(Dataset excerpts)
....

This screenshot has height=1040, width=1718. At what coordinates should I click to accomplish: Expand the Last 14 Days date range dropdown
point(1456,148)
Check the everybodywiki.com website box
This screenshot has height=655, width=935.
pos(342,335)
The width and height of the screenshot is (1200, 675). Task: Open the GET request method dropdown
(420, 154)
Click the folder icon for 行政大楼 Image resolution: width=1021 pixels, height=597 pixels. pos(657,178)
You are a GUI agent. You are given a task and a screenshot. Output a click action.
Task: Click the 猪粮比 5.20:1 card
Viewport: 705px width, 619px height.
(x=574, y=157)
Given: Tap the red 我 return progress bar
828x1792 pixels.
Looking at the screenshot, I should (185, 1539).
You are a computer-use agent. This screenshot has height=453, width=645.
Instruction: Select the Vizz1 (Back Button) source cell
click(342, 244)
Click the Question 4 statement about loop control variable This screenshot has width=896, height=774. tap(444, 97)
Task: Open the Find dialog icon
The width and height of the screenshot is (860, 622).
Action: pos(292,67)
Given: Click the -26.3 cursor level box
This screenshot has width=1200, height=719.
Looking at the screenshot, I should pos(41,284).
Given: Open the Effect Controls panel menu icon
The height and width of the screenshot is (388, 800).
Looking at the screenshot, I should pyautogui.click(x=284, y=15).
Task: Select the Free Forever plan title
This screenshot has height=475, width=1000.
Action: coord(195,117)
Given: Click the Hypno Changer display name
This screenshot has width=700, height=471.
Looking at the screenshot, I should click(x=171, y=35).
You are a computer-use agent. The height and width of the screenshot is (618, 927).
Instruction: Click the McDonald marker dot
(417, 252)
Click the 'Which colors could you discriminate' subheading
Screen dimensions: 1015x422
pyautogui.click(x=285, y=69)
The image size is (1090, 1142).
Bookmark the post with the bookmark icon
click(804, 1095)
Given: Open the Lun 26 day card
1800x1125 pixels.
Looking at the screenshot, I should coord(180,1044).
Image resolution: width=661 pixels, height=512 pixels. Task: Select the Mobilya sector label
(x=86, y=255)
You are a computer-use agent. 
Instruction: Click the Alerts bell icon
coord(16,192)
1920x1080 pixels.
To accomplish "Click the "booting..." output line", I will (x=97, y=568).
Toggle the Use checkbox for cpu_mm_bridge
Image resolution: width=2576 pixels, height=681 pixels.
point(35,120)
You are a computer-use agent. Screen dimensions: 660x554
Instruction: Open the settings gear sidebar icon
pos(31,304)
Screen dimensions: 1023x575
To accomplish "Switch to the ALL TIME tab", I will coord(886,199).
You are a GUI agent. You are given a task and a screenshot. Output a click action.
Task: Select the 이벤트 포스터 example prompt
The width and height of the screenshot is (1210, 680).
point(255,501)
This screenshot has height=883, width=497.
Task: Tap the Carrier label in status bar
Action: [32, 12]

....

> EXERCISE AIM
The answer must be an exact copy of every entry.

> RESPONSE TO THIS EXERCISE
This screenshot has height=1040, width=1718. At what coordinates should I click to accomplish: Expand the Last 14 Days date range dropdown
point(1456,148)
Check the everybodywiki.com website box
This screenshot has height=655, width=935.
pos(342,335)
The width and height of the screenshot is (1200, 675). Task: Open the GET request method dropdown
(420, 154)
Click the folder icon for 行政大楼 Image resolution: width=1021 pixels, height=597 pixels. pos(657,178)
You are a GUI agent. You are given a task and a screenshot. Output a click action.
Task: Click the 猪粮比 5.20:1 card
Viewport: 705px width, 619px height.
(x=574, y=157)
Given: Tap the red 我 return progress bar
828x1792 pixels.
Looking at the screenshot, I should (185, 1539).
You are a computer-use agent. This screenshot has height=453, width=645.
Instruction: Select the Vizz1 (Back Button) source cell
click(342, 244)
Click the Question 4 statement about loop control variable This screenshot has width=896, height=774. tap(444, 97)
Task: Open the Find dialog icon
The width and height of the screenshot is (860, 622).
Action: pos(292,67)
Given: Click the -26.3 cursor level box
This screenshot has width=1200, height=719.
Looking at the screenshot, I should pos(41,284).
Given: Open the Effect Controls panel menu icon
The height and width of the screenshot is (388, 800).
Looking at the screenshot, I should pyautogui.click(x=284, y=15).
Task: Select the Free Forever plan title
This screenshot has height=475, width=1000.
Action: coord(195,117)
Given: Click the Hypno Changer display name
This screenshot has width=700, height=471.
Looking at the screenshot, I should click(x=171, y=35).
You are a computer-use agent. The height and width of the screenshot is (618, 927).
Instruction: Click the McDonald marker dot
(417, 252)
Click the 'Which colors could you discriminate' subheading
Screen dimensions: 1015x422
pyautogui.click(x=285, y=69)
The image size is (1090, 1142).
Bookmark the post with the bookmark icon
click(804, 1095)
Given: Open the Lun 26 day card
1800x1125 pixels.
Looking at the screenshot, I should coord(180,1044).
Image resolution: width=661 pixels, height=512 pixels. Task: Select the Mobilya sector label
(x=86, y=255)
You are a computer-use agent. 
Instruction: Click the Alerts bell icon
coord(16,192)
1920x1080 pixels.
To accomplish "Click the "booting..." output line", I will (x=97, y=568).
Toggle the Use checkbox for cpu_mm_bridge
Image resolution: width=2576 pixels, height=681 pixels.
point(35,120)
You are a computer-use agent. Screen dimensions: 660x554
Instruction: Open the settings gear sidebar icon
pos(31,304)
Screen dimensions: 1023x575
To accomplish "Switch to the ALL TIME tab", I will coord(886,199).
You are a GUI agent. You are given a task and a screenshot. Output a click action.
Task: Select the 이벤트 포스터 example prompt
The width and height of the screenshot is (1210, 680).
point(255,501)
This screenshot has height=883, width=497.
Task: Tap the Carrier label in status bar
Action: [32, 12]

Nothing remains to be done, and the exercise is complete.